Thursday, January 19, 2017

Lattice QCD Makes Decent Approximations Of Experimental Data And QCD Does Axions

A new preprint compares a wide variety of recent lattice QCD predictions (and post-dictions) of the properties of various mesons and baryons.

The results show a solid array of accurate results. Neither the predictions nor, in many cases, the experimental results, are terribly precise, but the lattice QCD results do consistently make lots of accurate predictions. This tends to disfavor the possibility that there are beyond the Standard Model physics at work in QCD, and to support the hypothesis that while doing the math to determine what the equations of QCD imply in the real world is hard, that the underlying theory is basically sound.

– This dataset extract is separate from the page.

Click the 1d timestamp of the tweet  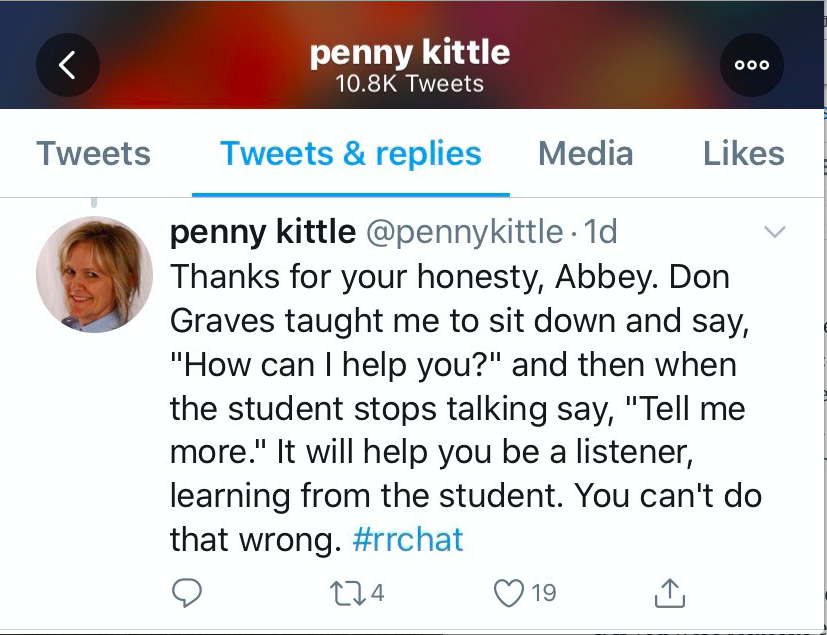tap(601, 232)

Supercomputers applying Lattice QCD have also made progress in establishing the mass of a hypothetical particle call the axion under a beyond the Standard Model modification introduced to explain the fact that CP violation is non-existent or negligible in strong force interactions. The final result is the axion mass should be between 50 and 1500 * 10-6 eV/c2. Hat tip to Backreaction.

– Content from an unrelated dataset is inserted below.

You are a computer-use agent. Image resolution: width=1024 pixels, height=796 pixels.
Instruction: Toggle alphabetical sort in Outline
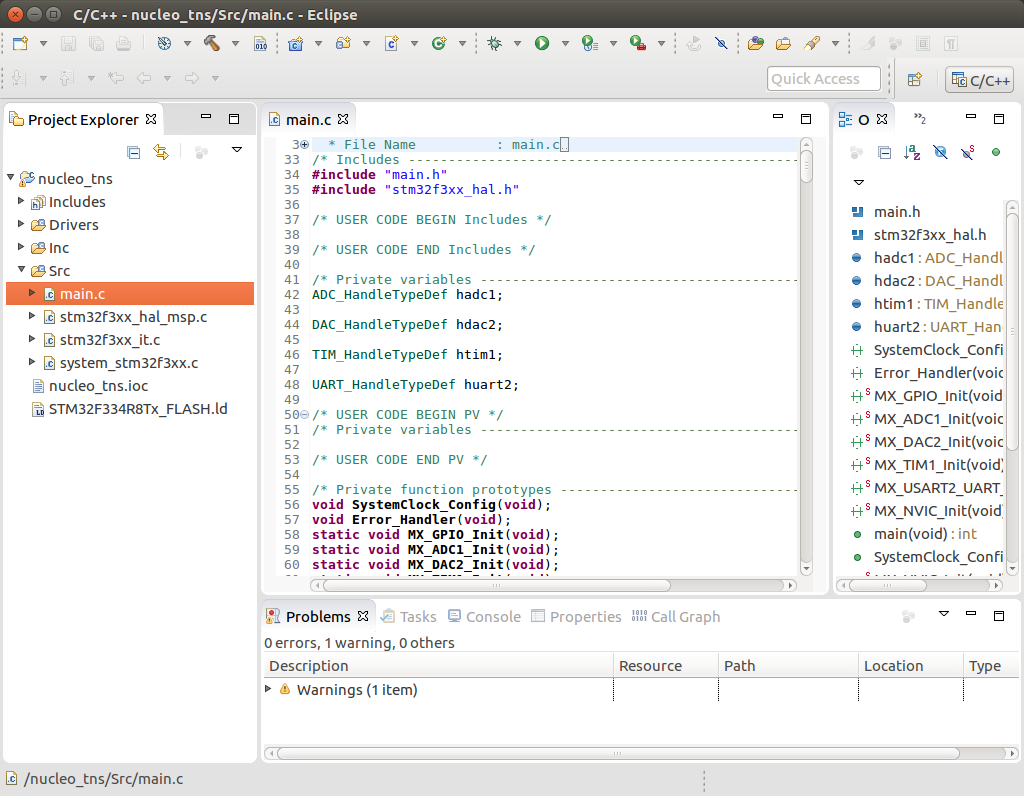tap(912, 152)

This is on the same order of magnitude as the expected mass of the lightest neutrino mass in a normal mass hierarchy, or perhaps up to about 20-40 times lighter. By comparison the second lightest neutrino mass is not less than about 8000 * 10-6 eV/c2, and the heaviest neutrino mass is not less than about 52,000 * 10-6 eV/c2.

These limits are considerably more narrow than the state of the art as of 2014 as I explained in a blog post at that time:

A new pre-print by Blum, et al., examines observational limits on the axion mass and axion decay constant due to Big Bang Nucleosynthesis, because the role that the axion plays in strong force interactions would impact the proportions of light atoms of different types created in the early universe.
The study concludes that (1) the product of the axion mass and axion decay constant must be approximately 1.8*10^-9 GeV^2, and (2) that in order to solve the strong CP problem and be consistent with astronomy observations, that axion mass must be between 10^-16 eV and 1 eV in mass (with a 10^-12 eV limitation likely due to the hypothesis that the decay constant is less than the Planck mass). The future CASPEr2 experiment could place a lower bound on axion mass of 10^-12 eV to 10^-10 eV and would leave the 1 eV upper bound unchanged. 
Other studies argue that the axion decay constant must be less than 10^9 GeV (due to constraints from observations of supernovae SN1987A) and propose an axion mass on the order of 6 meV (quite close to the muon neutrino mass if one assumes a normal hierarchy and a small electron neutrino mass relative to the muon neutrino-electron neutrino mass difference) or less. Estimates of the axion mass in the case of non-thermal production of axions, which are favored if it is a dark matter particle, are on the order of 10^-4 to 10^-5 eV. There are also order of magnitude estimates of the slight predicted coupling of axions to photons. 
Other studies placing observational limitations on massive bosons as dark matter candidates apply only to bosons much heavier than the axion.
A narrower theoretically possible target, in turn, makes experimental confirmation or rejection of the axion hypothesis much easier.